What is the distance that the Moon travels during one orbit around the Earth?

  • Also, does it always take the same amount of time, or does it fractionally differ on each revolution?


  • TildalWave

    TildalWave Correct answer

    9 years ago

    The Moon has an orbital eccentricity of 0.0549, so its path around the Earth is not perfectly circular and the distance between the Earth and the Moon will vary from the Earth's frame of reference (Perigee at 363,295 km and apogee at 405,503 km), see for example second animation explaining Lunar librations in this answer.
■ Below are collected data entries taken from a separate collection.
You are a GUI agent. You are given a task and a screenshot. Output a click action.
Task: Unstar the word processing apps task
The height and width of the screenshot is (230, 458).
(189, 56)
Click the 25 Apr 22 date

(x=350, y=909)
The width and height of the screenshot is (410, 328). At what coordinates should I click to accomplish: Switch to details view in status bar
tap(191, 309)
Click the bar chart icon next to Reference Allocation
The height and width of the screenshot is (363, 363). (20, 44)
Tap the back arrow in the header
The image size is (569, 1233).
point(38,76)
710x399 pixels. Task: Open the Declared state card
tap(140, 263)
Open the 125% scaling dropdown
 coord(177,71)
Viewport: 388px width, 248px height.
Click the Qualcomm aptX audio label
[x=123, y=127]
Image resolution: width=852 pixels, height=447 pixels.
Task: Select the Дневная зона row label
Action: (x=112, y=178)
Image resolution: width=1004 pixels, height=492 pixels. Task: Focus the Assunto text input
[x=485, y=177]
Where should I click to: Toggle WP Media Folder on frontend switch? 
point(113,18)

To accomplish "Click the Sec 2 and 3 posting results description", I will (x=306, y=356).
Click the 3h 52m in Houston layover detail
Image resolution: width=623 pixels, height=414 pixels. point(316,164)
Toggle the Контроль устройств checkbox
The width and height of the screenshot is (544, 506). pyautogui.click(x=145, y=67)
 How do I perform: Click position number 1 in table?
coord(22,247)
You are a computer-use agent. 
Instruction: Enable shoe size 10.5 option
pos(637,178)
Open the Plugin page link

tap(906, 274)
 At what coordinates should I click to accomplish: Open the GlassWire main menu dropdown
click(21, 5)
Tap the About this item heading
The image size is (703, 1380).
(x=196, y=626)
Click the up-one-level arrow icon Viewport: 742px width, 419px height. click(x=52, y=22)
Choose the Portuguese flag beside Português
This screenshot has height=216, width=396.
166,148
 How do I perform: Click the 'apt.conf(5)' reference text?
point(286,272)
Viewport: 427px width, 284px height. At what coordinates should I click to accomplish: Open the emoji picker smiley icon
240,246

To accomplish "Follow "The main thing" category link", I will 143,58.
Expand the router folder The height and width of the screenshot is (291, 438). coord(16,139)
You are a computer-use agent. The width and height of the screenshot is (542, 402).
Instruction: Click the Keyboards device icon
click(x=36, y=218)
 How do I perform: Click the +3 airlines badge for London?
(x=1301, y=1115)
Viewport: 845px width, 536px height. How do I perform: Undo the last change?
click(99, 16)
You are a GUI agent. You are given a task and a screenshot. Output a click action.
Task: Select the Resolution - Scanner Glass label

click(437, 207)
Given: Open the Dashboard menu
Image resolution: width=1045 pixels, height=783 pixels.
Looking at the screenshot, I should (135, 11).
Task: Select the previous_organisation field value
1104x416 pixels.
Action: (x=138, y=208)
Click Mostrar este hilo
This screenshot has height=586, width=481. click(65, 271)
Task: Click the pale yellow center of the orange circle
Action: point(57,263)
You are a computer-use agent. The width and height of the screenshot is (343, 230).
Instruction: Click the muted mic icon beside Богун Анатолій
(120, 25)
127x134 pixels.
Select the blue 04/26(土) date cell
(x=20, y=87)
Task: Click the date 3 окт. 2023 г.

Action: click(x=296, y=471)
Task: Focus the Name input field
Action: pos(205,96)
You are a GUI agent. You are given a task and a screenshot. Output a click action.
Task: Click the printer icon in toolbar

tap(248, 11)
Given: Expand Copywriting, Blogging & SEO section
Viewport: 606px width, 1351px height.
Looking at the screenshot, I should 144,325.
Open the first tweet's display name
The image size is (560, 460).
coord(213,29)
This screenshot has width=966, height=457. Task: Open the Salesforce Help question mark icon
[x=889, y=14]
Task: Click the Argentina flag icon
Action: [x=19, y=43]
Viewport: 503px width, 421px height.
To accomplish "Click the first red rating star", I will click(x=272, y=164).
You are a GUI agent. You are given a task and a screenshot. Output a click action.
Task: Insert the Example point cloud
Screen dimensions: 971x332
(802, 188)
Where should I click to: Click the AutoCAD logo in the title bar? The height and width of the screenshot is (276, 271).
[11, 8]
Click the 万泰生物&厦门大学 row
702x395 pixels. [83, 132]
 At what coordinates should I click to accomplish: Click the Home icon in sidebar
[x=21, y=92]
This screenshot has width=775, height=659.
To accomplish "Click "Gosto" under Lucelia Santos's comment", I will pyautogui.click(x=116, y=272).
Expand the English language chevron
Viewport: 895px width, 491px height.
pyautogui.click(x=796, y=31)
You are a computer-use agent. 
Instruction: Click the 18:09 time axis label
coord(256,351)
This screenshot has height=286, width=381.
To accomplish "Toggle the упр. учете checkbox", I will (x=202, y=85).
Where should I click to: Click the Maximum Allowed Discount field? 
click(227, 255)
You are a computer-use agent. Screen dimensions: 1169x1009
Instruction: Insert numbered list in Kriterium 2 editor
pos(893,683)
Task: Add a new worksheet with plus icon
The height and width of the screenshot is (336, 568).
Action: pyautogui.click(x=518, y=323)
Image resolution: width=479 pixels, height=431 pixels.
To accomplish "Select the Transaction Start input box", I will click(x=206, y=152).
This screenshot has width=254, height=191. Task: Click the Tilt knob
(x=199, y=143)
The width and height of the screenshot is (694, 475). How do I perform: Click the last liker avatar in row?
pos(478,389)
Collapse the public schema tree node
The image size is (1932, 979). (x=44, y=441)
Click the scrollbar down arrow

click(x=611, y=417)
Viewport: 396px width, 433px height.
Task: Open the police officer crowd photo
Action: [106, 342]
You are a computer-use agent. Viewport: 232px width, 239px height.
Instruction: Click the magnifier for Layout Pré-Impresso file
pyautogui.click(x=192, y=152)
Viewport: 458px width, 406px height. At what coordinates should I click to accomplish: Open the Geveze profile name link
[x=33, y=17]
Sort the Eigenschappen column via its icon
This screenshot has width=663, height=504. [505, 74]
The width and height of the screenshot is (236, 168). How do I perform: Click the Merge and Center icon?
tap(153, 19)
    But its orbit can be said, in an oversimplified manner, to be periodic, with no significant apsidal precession (not really true, but somewhat irrelevant for my following musings here to be still close enough), so we can calculate its orbital length based on its quoted average orbital speed of 1.022 km/s and orbital period of 27.321582 days.



    So, plugging our numbers in a calculator, $l = v * t$, we get the Moon's orbital length of 2,412,517.5 km (or 1,499,070 miles). Should be close enough. Source of all orbital elements of the Moon is Wikipedia on Moon.


    What if you want to know the motion of the moon around the sun? How would you compute that?

    @Arne Heh, I'll take your question as a well meaning brain teaser. :) There is always this question of what's your frame of reference, of course, but one relatively easy way would be calculating the length of one Earth's orbit around the Sun and the Moon's path as a helix with radius the Moon's Semi-major axis, and height of one rotation 365.25 / 27.321582 days. Should be close enough. ;)

    Yes, I thought of a similar thing. Wikipedia states that the orbit of the Moon around the Sun is convex however, since the Sun's influence is much greater than the Earth's influence. So I don't know if a helix would be a good approximation... Maybe for the Sun/Jupiter/Ganymede system...?

    @Arne Ah yes, the Moon's path around the Sun is convex, but that is irrelevant for calculating the length of the path it makes. You see, you can bend any spring into a convex curvature, but the wire it's made of will still be of equal length. ;)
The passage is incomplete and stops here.